InfrastructureDrought causing California’s San Joaquin Valley land to sink, damaging infrastructure
Californians continue pumping groundwater in response to the historic drought, and as a result, land in the San Joaquin Valley is sinking faster than ever before, nearly two inches per month in some locations. Sinking land, known as subsidence, has been occurring for decades in California because of excessive groundwater pumping during drought conditions, but the sinking is happening faster. The increased subsidence rates can damage local, state, and federal infrastructure, including aqueducts, bridges, roads, and flood control structures. Long-term subsidence has already destroyed thousands of public and private groundwater well casings in the San Joaquin Valley. Over time, subsidence can permanently reduce the underground aquifer’s water storage capacity.
California drought causing land to sink // Source: commons.wikimedia.com
As Californians continue pumping groundwater in response to the historic drought, the California Department of Water Resources (DWR) the other day released a new NASA report showing land in the San Joaquin Valley is sinking faster than ever before, nearly two inches (five centimeters) per month in some locations. The report, Progress Report: Subsidence in the Central Valley, California, prepared for DWR by researchers at NASA’s Jet Propulsion Laboratory (JPL), Pasadena, California, is available here.
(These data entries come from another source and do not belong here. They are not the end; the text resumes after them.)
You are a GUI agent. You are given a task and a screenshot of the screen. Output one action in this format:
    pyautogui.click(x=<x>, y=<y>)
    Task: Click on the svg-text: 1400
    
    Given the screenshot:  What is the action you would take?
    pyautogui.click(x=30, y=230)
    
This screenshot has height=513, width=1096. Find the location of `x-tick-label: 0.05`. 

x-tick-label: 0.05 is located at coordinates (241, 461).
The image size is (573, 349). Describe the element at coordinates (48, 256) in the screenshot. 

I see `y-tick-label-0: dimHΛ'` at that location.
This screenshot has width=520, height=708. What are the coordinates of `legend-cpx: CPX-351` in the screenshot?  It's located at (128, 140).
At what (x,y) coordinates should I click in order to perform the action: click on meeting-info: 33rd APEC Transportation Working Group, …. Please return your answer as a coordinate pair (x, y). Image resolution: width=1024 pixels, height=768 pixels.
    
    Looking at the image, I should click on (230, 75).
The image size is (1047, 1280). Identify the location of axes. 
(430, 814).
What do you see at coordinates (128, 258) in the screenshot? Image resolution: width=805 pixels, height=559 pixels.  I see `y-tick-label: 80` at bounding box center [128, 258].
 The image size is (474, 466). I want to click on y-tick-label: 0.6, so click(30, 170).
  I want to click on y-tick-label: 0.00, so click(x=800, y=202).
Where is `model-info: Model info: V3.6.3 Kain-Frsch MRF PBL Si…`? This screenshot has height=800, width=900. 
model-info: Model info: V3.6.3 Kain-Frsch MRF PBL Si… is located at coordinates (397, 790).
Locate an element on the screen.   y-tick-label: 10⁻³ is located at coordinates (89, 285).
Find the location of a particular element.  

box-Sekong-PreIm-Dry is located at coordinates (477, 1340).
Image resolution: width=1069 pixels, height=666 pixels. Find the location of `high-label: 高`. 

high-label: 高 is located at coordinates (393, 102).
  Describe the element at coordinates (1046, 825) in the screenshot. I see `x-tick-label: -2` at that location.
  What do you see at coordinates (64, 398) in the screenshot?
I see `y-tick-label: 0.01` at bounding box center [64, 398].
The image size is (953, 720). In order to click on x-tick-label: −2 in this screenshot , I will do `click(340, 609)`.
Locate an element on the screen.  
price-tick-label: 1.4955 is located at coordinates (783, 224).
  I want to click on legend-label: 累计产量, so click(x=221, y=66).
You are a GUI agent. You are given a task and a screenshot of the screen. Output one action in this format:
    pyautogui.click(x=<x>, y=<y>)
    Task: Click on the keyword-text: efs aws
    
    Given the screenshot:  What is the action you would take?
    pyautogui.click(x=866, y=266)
“Because of increased pumping, groundwater levels are reaching record lows — up to 100 feet (30 meters) lower than previous records,” said Department of Water Resources director Mark Cowin. “As extensive groundwater pumping continues, the land is sinking more rapidly and this puts nearby infrastructure at greater risk of costly damage.”
NASA says that sinking land, known as subsidence, has occurred for decades in California because of excessive groundwater pumping during drought conditions, but the new NASA data show the sinking is happening faster, putting infrastructure on the surface at growing risk of damage.
NASA obtained the subsidence data by comparing satellite images of Earth’s surface over time. Over the last few years, interferometric synthetic aperture radar (InSAR) observations from satellite and aircraft platforms have been used to produce maps of subsidence with approximately centimeter-level accuracy. For this study, JPL researchers analyzed satellite data from Japan’s PALSAR (2006 to 2010); and Canada’s Radarsat-2 (May 2014 to January 2015), and then produced subsidence maps for those periods. High-resolution InSAR data were also acquired along the California Aqueduct by NASA’s Uninhabited Aerial Vehicle Synthetic Aperture Radar (UAVSAR) (2013 to 2015) to identify and quantify new, highly localized areas of accelerated subsidence along the aqueduct that occurred in 2014.
The California Aqueduct is a system of canals, pipelines, and tunnels that carries water collected from the Sierra Nevada Mountains and Northern and Central California valleys to Southern California.
Using multiple scenes acquired by these systems, the JPL researchers were able to produce time histories of subsidence at selected locations, as well as profiles showing how subsidence varies over space and time.